* DESCRIPTION OF THE TASK
Go line by line through the entries below and copy those containing the string "agent".

* INPUT MATERIAL
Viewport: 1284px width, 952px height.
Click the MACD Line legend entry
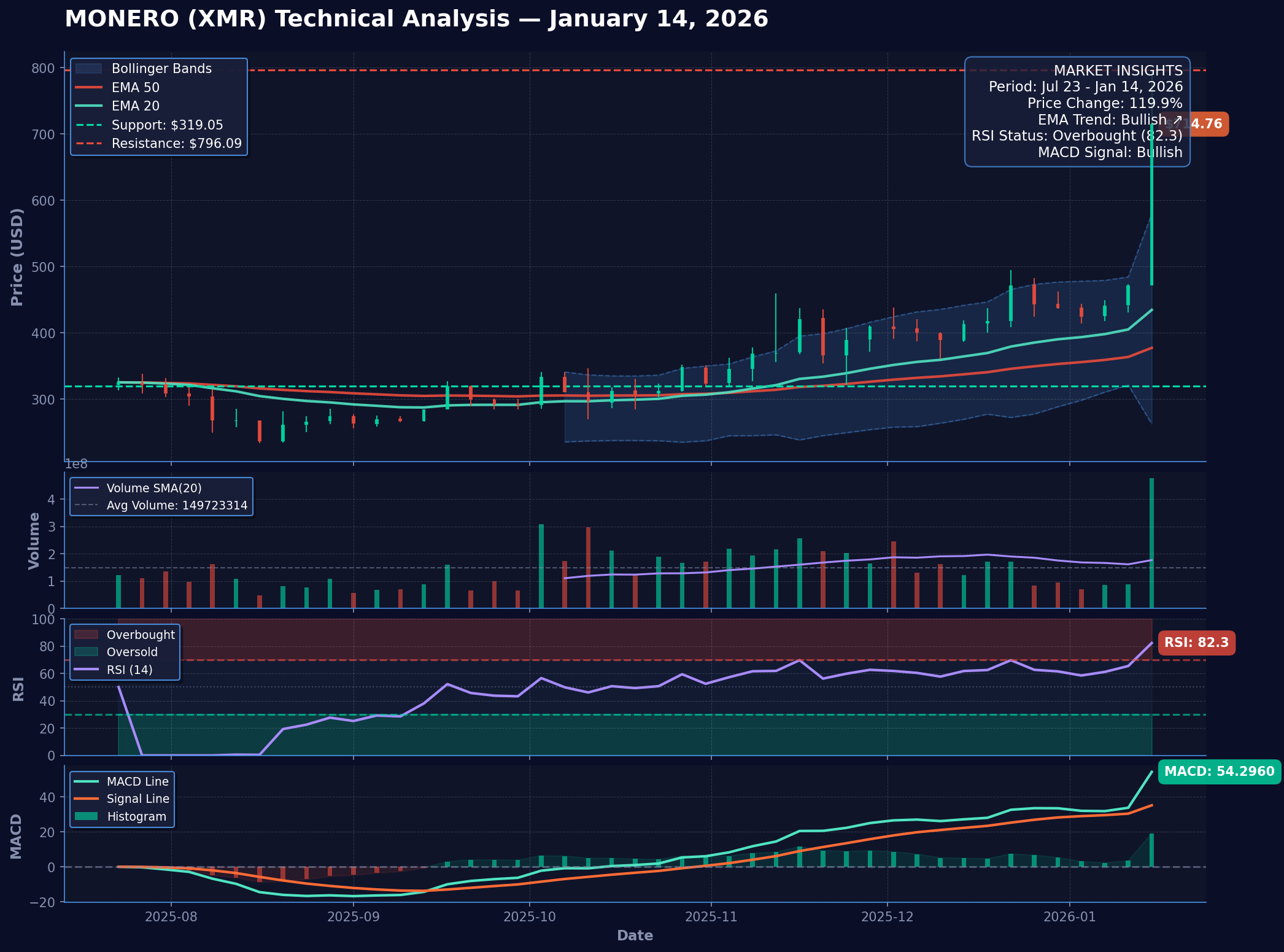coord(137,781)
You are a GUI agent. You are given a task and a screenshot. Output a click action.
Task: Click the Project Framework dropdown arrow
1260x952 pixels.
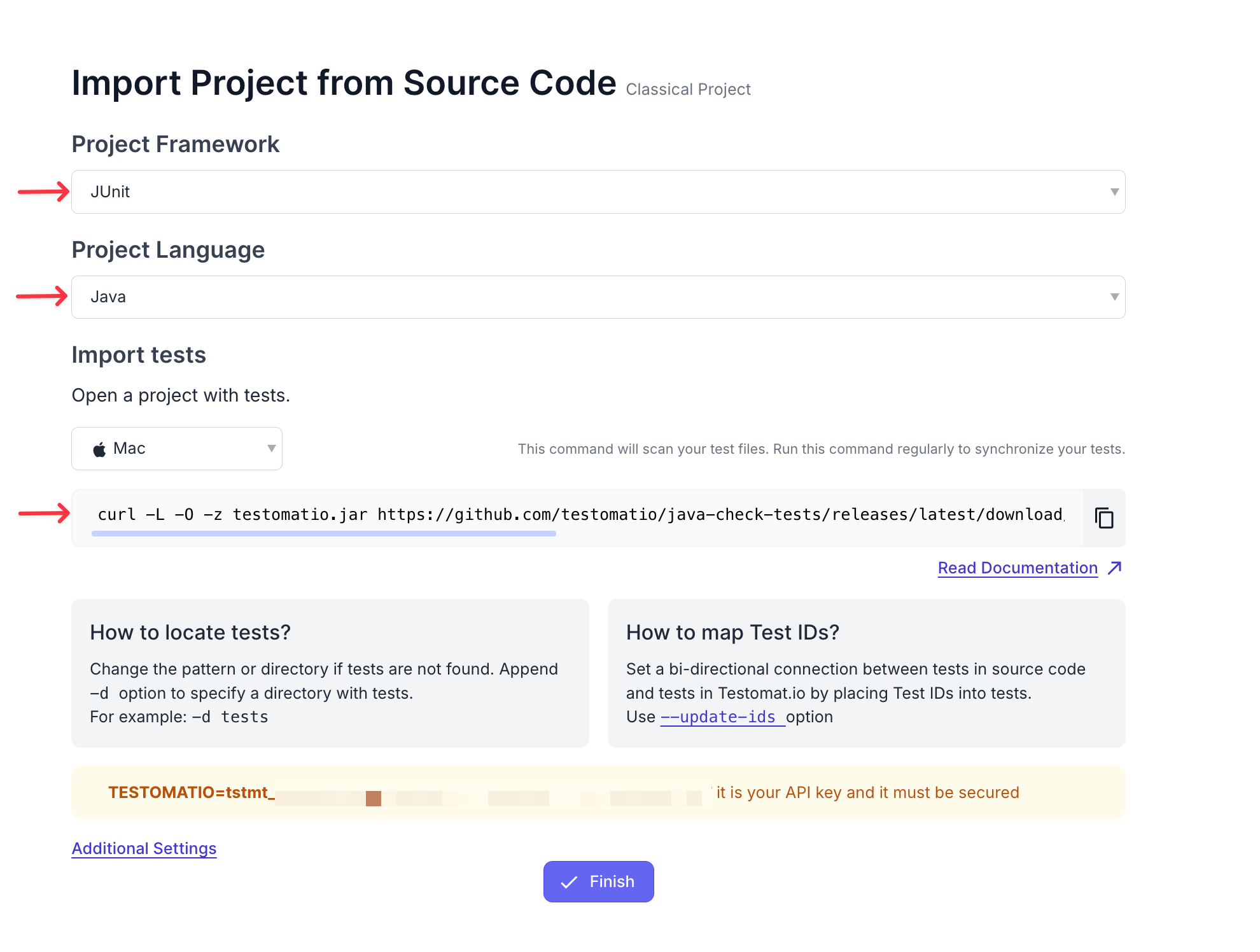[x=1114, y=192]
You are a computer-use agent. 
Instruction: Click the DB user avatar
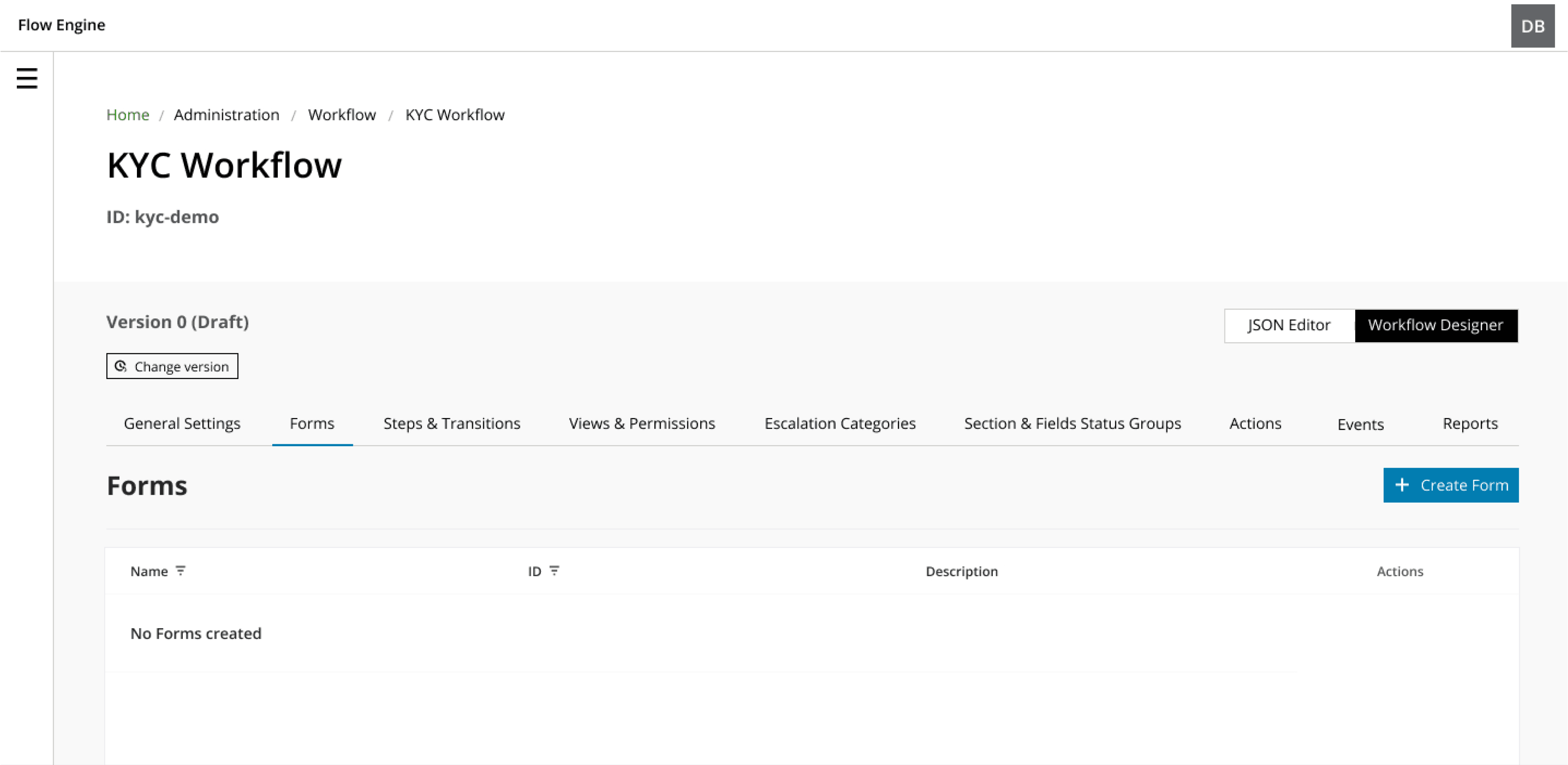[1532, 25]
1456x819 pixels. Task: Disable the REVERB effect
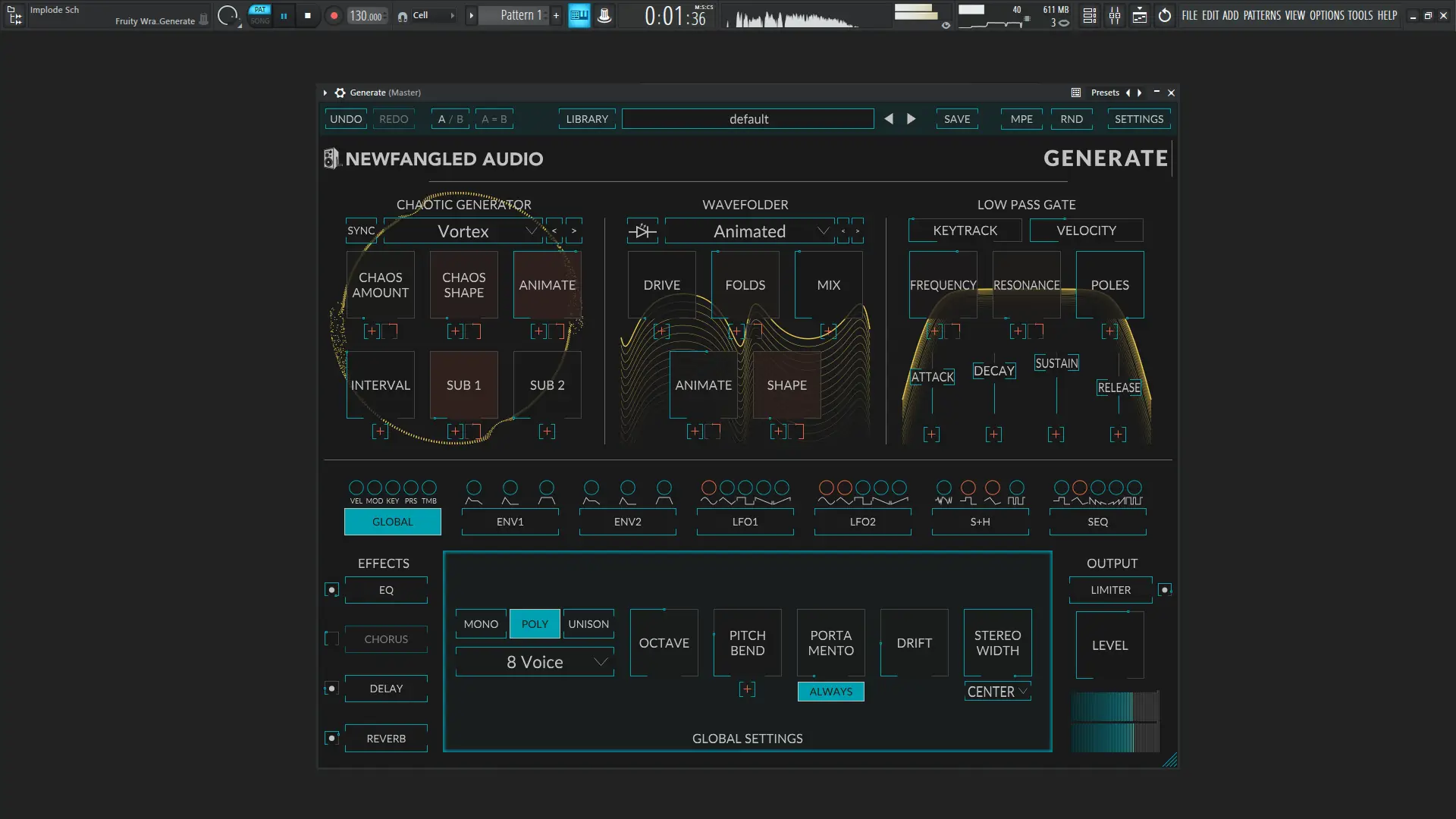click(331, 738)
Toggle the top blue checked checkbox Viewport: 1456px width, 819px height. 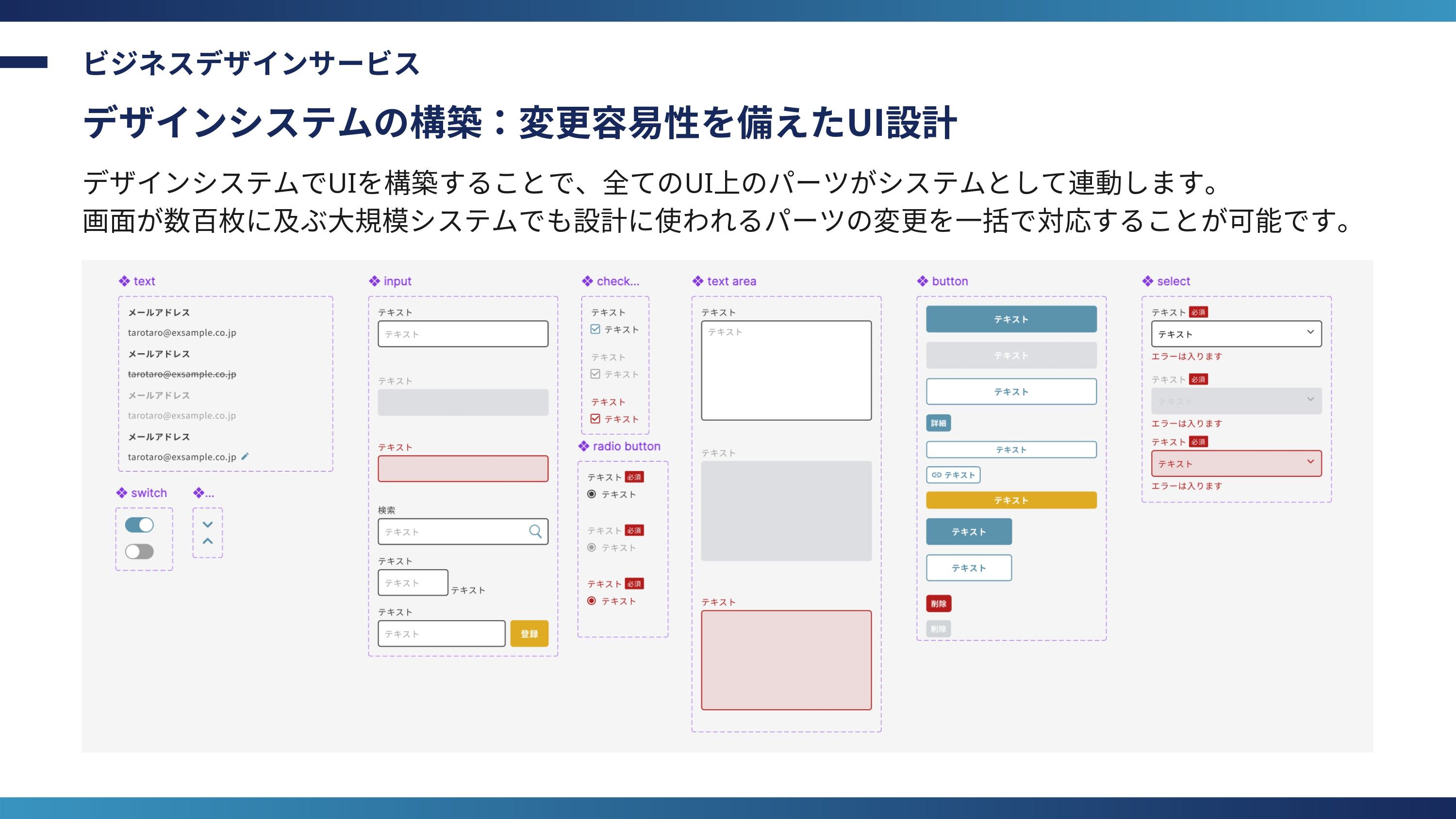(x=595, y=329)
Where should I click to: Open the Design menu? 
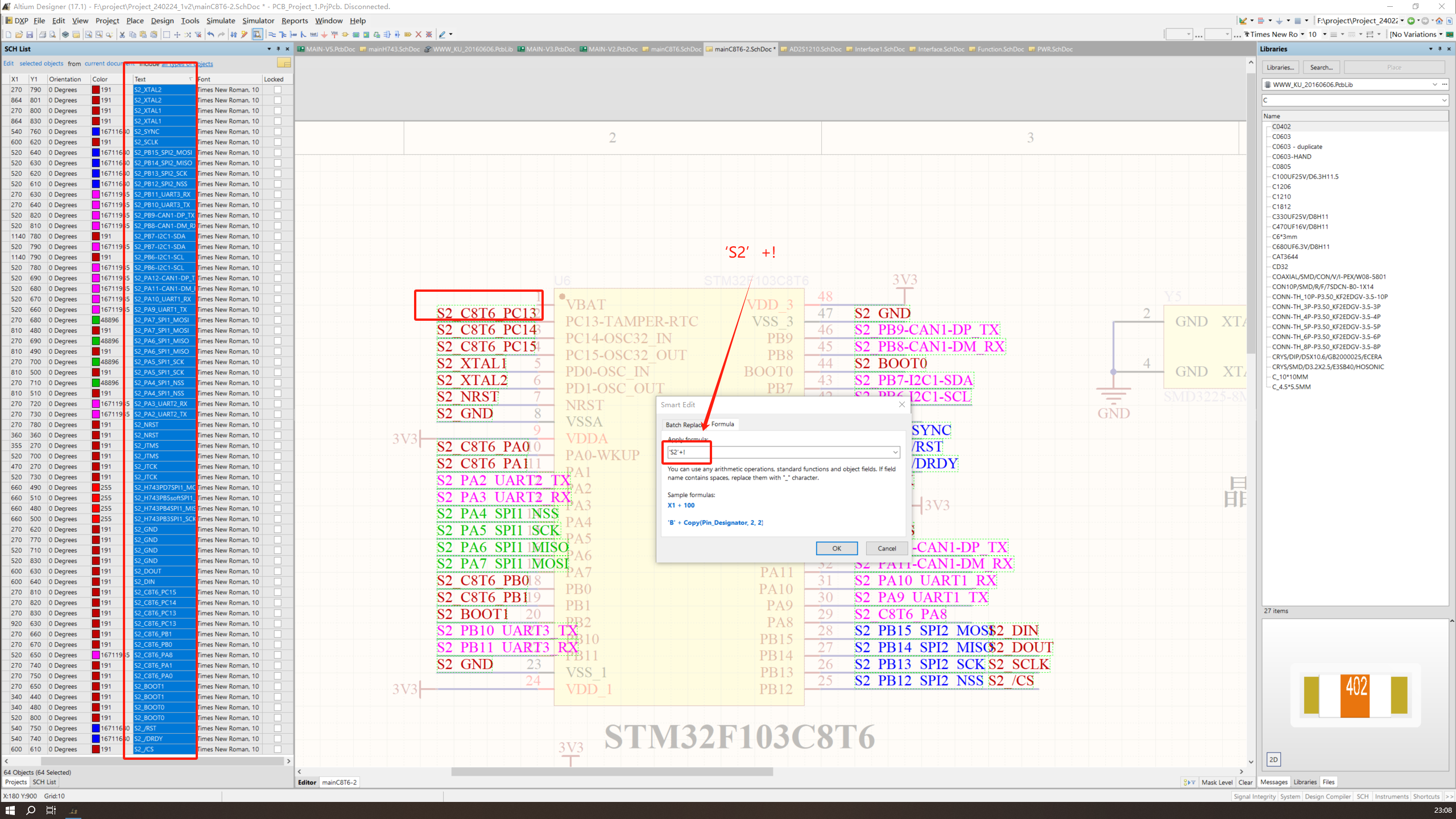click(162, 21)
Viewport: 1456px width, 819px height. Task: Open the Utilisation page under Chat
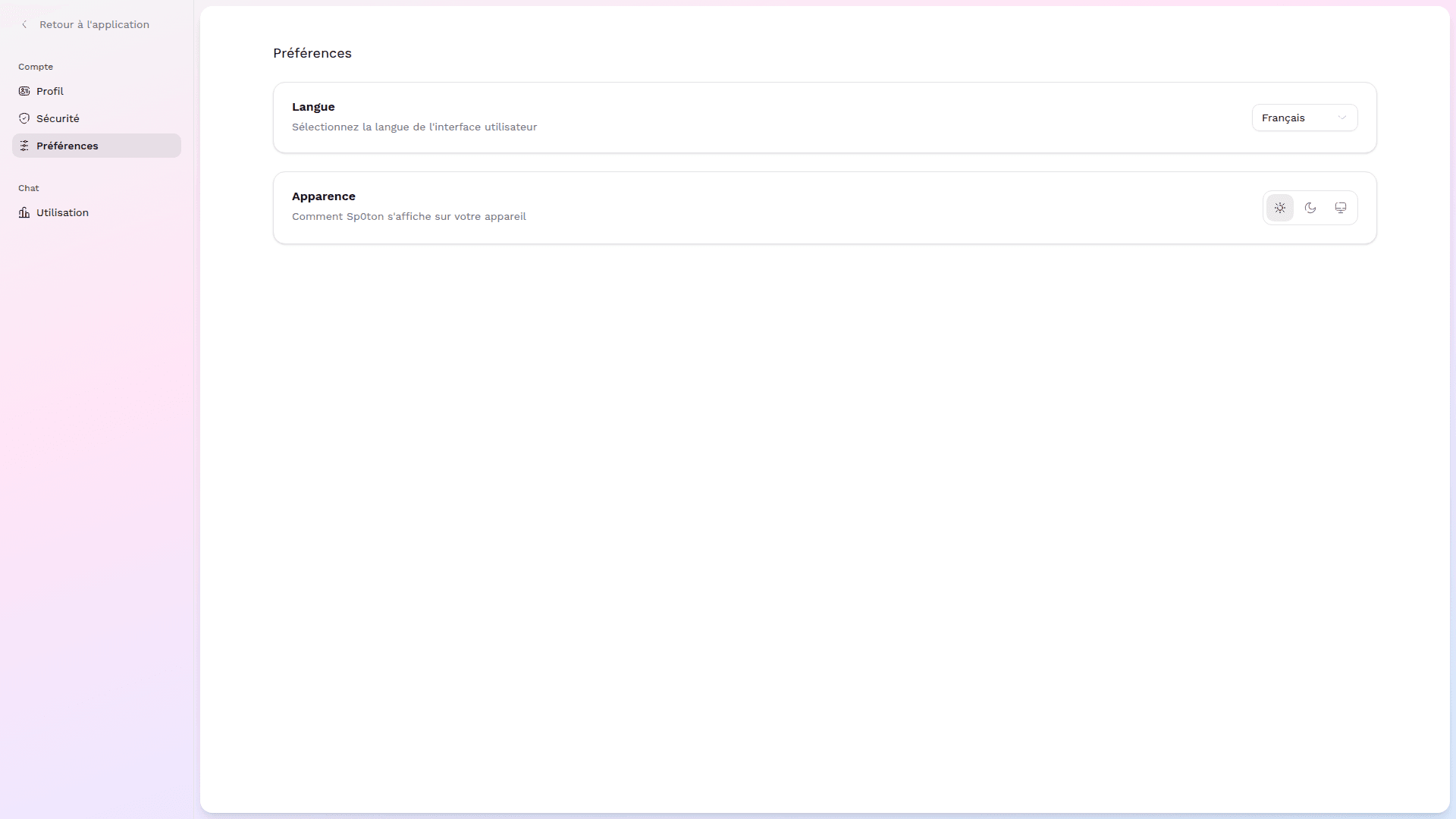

* RESULT OF THIS TASK
You are a GUI agent. You are given a task and a screenshot. Output a click action.
You are a computer-use agent. 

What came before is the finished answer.